═══ Texte à lire ═══
Elle va alors se heurter aux gardiens du dogme, qui vont la condamner en frappant d’illégitimité l’outil méthodologique dont elle se sert : la raison critique, à l’œuvre dans les sciences humaines et sociales. Selon les gardiens du dogme, prétendre que la révélation du Coran répond à autre chose que la volonté intemporelle de Dieu – imaginer qu’elle est reliée, de quelque manière, à un contexte historique particulier – est une aberration conçue par des non-croyants. Elle porte sur la chose divine un regard extérieur à elle. Preuve en est qu’elle est étayée par des arguments puisés dans des disciplines profanes, étrangères à l’islam.
À la lumière des Chroniques du IXe siècle
Se pose alors pour nous la question : peut-on passer outre à cette objection ? Peut-on démontrer le lien nécessaire entre texte et contexte, sans recourir aux sciences profanes ? En se fondant exclusivement sur des textes religieux, indiscutables au regard des gardiens les plus sourcilleux du dogme ?
La réponse est oui. Les textes religieux qui permettent cette démonstration, existent bien. Et depuis longtemps.
Ils sont nés en réponse à un besoin pressant, éprouvé dès le premier siècle de l’islam, dans les écoles coraniques. Le besoin de pénétrer le sens de nombreux versets, dont la compréhension s’avérait difficile, voire impossible, à moins de retrouver les circonstances dans lesquelles ils avaient été révélés.
═══ Extrait des données ═══
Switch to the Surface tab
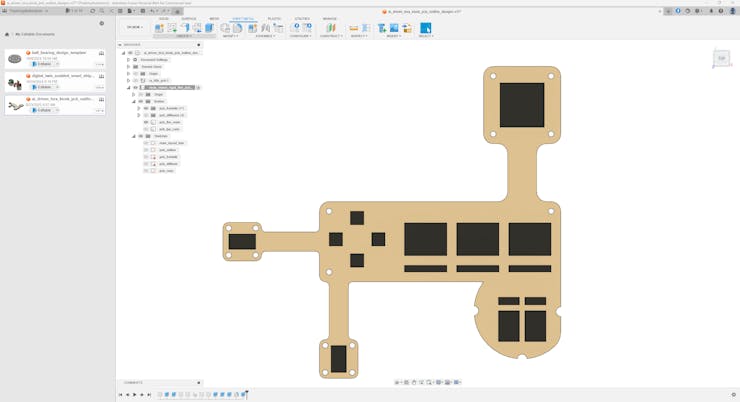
═══
**Tâches à réaliser:**
1. Selon le texte à lire, pour quelle raison des textes religieux sont-ils apparus dans les écoles coraniques dès le premier siècle de l'islam ? Expliquez-le en une à trois phrases.
2. Recopiez à l'identique, dans le texte à lire, tout ce qui va de « Ils sont nés » jusqu'à « avaient été révélés. ».

**Réponses aux tâches:**
1. Ils sont nés en réponse au besoin pressant de pénétrer le sens de nombreux versets. La compréhension de ces versets s'avérait difficile, voire impossible, à moins de retrouver les circonstances dans lesquelles ils avaient été révélés.

2.
Ils sont nés en réponse à un besoin pressant, éprouvé dès le premier siècle de l’islam, dans les écoles coraniques. Le besoin de pénétrer le sens de nombreux versets, dont la compréhension s’avérait difficile, voire impossible, à moins de retrouver les circonstances dans lesquelles ils avaient été révélés.